SUPPLIED MATERIAL below:

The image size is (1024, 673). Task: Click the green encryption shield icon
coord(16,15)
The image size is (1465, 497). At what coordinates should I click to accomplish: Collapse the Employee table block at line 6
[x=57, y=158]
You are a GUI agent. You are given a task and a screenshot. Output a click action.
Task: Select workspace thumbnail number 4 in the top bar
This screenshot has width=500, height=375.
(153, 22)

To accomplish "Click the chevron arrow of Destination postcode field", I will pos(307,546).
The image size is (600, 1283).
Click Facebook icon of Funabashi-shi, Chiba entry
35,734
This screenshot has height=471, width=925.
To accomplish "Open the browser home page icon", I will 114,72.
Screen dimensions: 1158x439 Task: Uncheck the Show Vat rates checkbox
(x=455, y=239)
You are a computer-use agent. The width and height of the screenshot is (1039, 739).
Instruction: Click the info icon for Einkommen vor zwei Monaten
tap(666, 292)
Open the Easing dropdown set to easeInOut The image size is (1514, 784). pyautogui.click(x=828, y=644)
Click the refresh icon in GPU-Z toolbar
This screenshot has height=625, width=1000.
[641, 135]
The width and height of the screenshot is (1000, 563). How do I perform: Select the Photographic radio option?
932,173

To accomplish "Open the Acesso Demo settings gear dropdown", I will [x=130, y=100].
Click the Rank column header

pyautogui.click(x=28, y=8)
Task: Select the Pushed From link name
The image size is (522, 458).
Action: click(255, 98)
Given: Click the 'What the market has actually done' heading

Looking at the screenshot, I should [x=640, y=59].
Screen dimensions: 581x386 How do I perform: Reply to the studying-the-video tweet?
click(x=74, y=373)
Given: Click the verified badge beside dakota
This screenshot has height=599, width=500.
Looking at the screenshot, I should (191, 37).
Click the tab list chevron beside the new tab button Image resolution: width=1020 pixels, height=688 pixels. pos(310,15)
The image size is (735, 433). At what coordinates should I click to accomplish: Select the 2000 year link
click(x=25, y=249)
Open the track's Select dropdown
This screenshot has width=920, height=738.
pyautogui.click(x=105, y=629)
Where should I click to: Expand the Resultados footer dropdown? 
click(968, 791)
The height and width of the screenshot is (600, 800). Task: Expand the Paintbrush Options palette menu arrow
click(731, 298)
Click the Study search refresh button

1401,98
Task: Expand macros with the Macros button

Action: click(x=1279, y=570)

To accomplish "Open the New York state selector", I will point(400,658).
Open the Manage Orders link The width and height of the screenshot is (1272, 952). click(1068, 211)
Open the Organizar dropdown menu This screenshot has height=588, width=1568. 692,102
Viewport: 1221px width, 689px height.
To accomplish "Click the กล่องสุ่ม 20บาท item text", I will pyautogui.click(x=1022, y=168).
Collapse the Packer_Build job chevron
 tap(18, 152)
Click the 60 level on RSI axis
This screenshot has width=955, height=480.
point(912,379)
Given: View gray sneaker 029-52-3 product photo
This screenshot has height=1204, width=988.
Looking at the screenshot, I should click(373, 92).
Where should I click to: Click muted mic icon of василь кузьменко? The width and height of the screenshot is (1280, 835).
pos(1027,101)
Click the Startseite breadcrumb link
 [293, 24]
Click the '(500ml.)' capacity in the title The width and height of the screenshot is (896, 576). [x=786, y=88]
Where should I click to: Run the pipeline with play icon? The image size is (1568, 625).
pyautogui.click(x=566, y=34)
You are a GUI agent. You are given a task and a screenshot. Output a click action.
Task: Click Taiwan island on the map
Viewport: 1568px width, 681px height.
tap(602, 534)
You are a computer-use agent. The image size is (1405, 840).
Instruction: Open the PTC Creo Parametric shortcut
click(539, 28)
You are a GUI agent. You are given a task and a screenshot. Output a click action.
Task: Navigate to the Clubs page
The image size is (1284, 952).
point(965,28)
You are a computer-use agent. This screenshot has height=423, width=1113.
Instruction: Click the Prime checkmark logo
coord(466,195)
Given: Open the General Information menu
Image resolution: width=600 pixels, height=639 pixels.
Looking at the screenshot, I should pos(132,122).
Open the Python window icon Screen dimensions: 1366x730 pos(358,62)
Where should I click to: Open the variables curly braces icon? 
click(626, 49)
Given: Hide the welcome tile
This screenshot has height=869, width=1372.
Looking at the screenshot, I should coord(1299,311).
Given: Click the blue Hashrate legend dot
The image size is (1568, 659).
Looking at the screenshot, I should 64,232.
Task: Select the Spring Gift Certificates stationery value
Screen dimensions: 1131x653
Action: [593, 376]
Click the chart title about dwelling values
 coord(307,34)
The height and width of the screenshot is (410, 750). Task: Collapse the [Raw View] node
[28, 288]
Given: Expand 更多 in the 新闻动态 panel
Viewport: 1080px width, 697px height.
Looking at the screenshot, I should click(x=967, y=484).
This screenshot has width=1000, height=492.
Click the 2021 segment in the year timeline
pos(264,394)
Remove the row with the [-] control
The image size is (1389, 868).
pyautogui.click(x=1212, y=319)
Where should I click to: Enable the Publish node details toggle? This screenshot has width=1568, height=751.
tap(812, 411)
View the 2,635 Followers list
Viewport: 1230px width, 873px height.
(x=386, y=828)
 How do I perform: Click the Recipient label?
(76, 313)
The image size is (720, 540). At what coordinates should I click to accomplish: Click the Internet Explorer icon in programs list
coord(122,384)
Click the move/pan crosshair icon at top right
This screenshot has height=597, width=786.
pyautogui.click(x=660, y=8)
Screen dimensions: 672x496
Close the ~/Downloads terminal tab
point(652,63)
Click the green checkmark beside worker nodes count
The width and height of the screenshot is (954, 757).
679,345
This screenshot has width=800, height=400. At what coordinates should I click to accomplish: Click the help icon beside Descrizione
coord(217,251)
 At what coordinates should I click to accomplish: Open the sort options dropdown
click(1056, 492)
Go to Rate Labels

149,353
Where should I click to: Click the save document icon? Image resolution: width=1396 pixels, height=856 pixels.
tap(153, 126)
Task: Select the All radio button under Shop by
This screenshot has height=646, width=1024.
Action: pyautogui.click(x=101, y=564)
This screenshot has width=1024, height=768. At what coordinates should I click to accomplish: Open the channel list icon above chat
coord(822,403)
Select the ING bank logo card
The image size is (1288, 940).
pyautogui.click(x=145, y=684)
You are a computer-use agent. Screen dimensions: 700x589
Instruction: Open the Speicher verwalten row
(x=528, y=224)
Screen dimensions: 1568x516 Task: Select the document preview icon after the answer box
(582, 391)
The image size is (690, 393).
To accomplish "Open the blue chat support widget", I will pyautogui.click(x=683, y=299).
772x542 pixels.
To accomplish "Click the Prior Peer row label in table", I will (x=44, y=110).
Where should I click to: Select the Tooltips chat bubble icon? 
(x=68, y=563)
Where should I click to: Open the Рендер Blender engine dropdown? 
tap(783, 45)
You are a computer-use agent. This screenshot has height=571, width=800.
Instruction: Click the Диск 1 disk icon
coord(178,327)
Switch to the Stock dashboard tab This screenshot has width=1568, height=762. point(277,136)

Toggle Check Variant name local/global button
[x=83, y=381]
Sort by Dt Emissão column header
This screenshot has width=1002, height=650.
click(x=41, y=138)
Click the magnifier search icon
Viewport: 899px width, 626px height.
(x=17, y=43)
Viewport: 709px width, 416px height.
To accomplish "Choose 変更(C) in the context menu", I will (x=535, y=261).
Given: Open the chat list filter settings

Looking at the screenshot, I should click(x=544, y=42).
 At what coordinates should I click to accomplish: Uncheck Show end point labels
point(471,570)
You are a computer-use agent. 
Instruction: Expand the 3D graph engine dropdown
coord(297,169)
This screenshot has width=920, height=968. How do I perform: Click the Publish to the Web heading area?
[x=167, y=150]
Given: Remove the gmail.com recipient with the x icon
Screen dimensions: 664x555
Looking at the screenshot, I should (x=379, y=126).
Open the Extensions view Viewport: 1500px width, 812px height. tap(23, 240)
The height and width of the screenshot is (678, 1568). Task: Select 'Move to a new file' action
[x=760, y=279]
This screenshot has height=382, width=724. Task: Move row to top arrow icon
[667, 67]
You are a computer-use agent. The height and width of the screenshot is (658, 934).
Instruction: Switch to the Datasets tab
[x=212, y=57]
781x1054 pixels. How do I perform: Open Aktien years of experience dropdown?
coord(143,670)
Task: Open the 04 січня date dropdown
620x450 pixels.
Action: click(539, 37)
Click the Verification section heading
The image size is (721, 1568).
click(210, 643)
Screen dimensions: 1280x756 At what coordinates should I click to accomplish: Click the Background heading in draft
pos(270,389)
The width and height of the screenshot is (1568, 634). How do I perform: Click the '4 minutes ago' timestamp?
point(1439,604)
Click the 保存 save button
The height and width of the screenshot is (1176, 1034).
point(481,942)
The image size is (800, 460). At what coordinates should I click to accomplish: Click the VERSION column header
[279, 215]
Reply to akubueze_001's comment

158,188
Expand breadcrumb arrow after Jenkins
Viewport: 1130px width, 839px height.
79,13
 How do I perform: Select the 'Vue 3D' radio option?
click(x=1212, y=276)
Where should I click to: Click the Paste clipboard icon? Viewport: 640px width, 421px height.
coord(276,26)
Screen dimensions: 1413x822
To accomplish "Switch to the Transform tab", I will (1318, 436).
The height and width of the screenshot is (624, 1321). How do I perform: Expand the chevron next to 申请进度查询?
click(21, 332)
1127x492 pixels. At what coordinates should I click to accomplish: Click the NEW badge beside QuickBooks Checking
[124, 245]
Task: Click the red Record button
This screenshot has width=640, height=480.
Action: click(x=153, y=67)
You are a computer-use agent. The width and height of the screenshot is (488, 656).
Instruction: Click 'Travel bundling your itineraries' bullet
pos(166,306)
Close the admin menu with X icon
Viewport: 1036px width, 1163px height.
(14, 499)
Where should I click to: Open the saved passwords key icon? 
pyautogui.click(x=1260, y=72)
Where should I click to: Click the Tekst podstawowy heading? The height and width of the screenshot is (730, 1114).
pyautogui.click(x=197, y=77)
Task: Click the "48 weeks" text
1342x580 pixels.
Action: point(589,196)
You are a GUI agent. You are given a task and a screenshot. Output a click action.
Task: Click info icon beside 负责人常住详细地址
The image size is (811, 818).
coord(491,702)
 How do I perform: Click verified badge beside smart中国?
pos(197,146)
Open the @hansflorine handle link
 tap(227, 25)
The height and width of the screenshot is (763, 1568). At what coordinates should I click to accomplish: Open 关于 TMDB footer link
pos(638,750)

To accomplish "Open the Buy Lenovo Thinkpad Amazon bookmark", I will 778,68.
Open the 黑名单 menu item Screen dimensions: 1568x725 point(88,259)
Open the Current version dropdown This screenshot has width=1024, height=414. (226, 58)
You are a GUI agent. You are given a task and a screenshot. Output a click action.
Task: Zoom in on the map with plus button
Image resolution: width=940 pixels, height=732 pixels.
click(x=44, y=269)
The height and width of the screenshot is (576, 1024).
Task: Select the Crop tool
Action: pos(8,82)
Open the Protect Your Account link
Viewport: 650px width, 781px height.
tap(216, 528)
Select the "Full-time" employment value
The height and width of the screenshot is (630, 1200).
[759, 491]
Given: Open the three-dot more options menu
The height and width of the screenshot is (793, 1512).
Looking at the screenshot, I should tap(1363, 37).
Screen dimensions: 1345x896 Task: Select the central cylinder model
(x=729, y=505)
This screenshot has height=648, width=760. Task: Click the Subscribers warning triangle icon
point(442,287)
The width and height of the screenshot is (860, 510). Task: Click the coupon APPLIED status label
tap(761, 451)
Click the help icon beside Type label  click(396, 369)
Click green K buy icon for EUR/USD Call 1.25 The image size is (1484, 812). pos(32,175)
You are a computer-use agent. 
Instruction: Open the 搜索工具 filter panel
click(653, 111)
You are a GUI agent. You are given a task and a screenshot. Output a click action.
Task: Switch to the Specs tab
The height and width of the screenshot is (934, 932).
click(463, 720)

End of SUPPLIED MATERIAL.

With the first line being the one containing "Task: Select the All" and the last line the one containing "Sort by Dt Emissão column header", transcribe exactly the lines above that fall in that range.

Task: Select the All radio button under Shop by
This screenshot has height=646, width=1024.
Action: pyautogui.click(x=101, y=564)
This screenshot has width=1024, height=768. At what coordinates should I click to accomplish: Open the channel list icon above chat
coord(822,403)
Select the ING bank logo card
The image size is (1288, 940).
pyautogui.click(x=145, y=684)
You are a computer-use agent. Screen dimensions: 700x589
Instruction: Open the Speicher verwalten row
(x=528, y=224)
Screen dimensions: 1568x516 Task: Select the document preview icon after the answer box
(582, 391)
The image size is (690, 393).
To accomplish "Open the blue chat support widget", I will pyautogui.click(x=683, y=299).
772x542 pixels.
To accomplish "Click the Prior Peer row label in table", I will (x=44, y=110).
Where should I click to: Select the Tooltips chat bubble icon? 
(x=68, y=563)
Where should I click to: Open the Рендер Blender engine dropdown? 
tap(783, 45)
You are a computer-use agent. This screenshot has height=571, width=800.
Instruction: Click the Диск 1 disk icon
coord(178,327)
Switch to the Stock dashboard tab This screenshot has width=1568, height=762. point(277,136)

Toggle Check Variant name local/global button
[x=83, y=381]
Sort by Dt Emissão column header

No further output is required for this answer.